Good will and global infrastructure

To that end, the CDC set up the Long-Term Investors Club (LTIC) in 2009 to provide an international forum for state-backed funds with the same strategic mission. Today the LTIC has 15 members, including such heavyweight investors as Germany’s KfW state development bank, the Ontario Municipal Employees Retirement System, the Development Bank of Japan and the China Development Bank. The well travelled Vigier hopes more Asian members will join and identifies state-owned Australian financial institutions, such as the Queensland Investment Corporation, as ideal future LTIC members.

“With its strong institutional base, Australia is great territory for us,” says Vigier, pictured above left. “We haven’t paid the country enough attention so far.”

It is indeed curious that the CDC has taken so long to raise its international profile, given the global reach of its holdings. Take a ride on the Sydney Monorail, for instance, and your ticket fee ultimately goes back to Paris; the Monorail and Sydney’s light-rail network are operated by Veolia Transdev, a CDC subsidiary (as are the harbour ferries, in a joint venture). In India, the filthy River Ganges is being cleaned up by Egis, a CDC-owned infrastructure company, under a government contract awarded last year. Meanwhile in Germany, real-estate investor Icade – another CDC business – manages commercial properties in every major city.

Defying definition

As Vigier acknowledges, one reason the CDC is relatively unknown outside France, compared with international funds on a similar scale, is because it is so difficult to define the Caisse to a foreigner.

“We are like a cross between a sovereign wealth fund and a perpetual endowment, but we do not receive any public money,” he says.

Vigier’s claim is debatable because it depends on accepting the CDC’s own distinction between consolidated and non-consolidated assets. The CDC was originally established in 1816 to restore confidence in French public finances after the ruinous Napoleonic Wars and pay civil service pensions.

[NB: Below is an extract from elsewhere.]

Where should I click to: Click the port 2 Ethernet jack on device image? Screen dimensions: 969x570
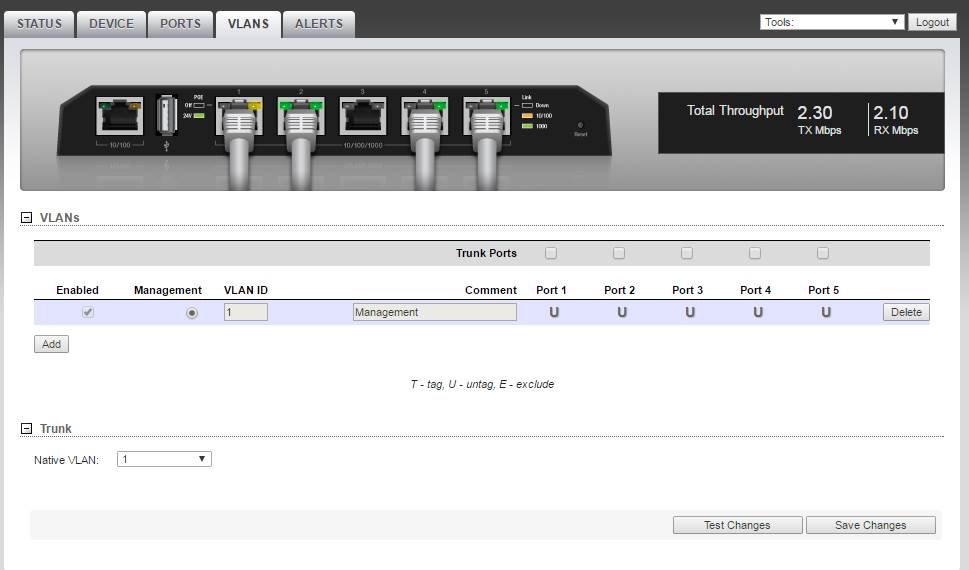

Today, the CDC still manages dozens of public-sector pension funds, but by far the most important source for its $281 billion of non-consolidated assets are government-backed tax-free personal savings accounts. Until 2009 the CDC was the monopoly deposit base for all contributions to these accounts, known as the ‘Livret A’. Following pressure from private-sector French banks, which wanted access to this lucrative business, the CDC now receives 65 per cent of total Livret A income. It then uses the money to finance long-term loans for social housing.

The distinction between public and private revenue streams becomes even more confused when breaking down the CDC’s consolidated assets of $340.6 billion, which delivered an operating profit of $10.6 billion last year. Vigier says that the CDC’s liquidity is boosted by a “permanent float” of about $40 billion – cash that pours daily into the Caisse’s coffers in its role as the monopoly deposit bank for all legal fees paid on French property transactions. The monopoly is protected by the state, as is the CDC’s immunity from France’s bankruptcy and insolvency laws.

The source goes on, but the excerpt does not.